We Boomers began our journey during the poliovirus epidemics in the 1940s and ‘50s, and today we’re ending it with the coronavirus pandemic. Polio mostly attacked young children; Covid-19, older adults.
The only thing I really remember about polio is the sugar cube—I must have repressed the shots. Maybe what we’ll remember about Covid is that we learned Zoom technology, and we’ll forget the isolation and fear. It’s hard to say right now as we’re smack dab in the middle of it all. Add to our health fears a political divide that was building throughout our adulthood; a deepening racial divide that seems inevitable in retrospect; and a tragic economic divide that’s sparked a deep questioning. How did it come to this?
We Boomers caught a wave—post-war prosperity, increased educational opportunities, and more careers to choose from, particularly for women and Blacks. And now this big wave seems to be crashing. How close in is it going to break? Who gets swept away? So much uncertainty.
The most comforting thing I’ve read this year, and that I keep returning to, is an article from the New York Times titled: “No one knows what’s going to happen,” by Mark Lilla, a professor of humanities at Columbia. He writes, “…the post-Covid future doesn’t exist.

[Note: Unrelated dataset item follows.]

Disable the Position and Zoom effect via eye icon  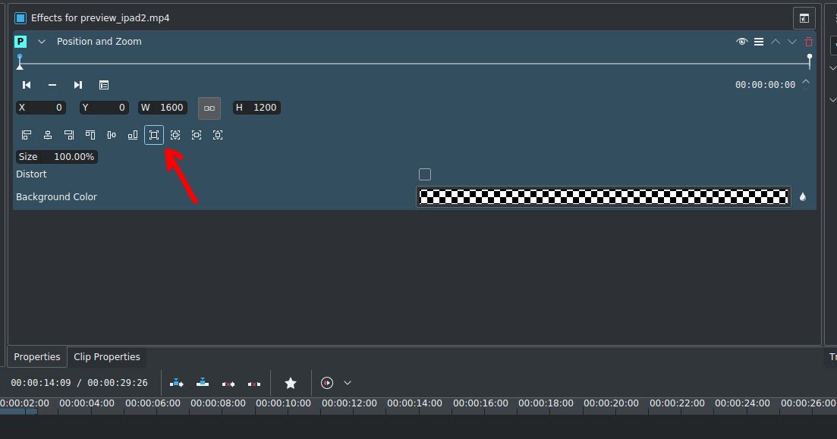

It will exist only after we have made it.” He says we should ask “only what we want to happen and how to make it happen, given the constraints of the moment.”
I find those words and that attitude heartening even though he cautions we are always “just tapping our canes on the pavement in the fog.” He urges humility and to remember we live in radical uncertainty, that all we can do is “tap and step, tap and step, tap and step.”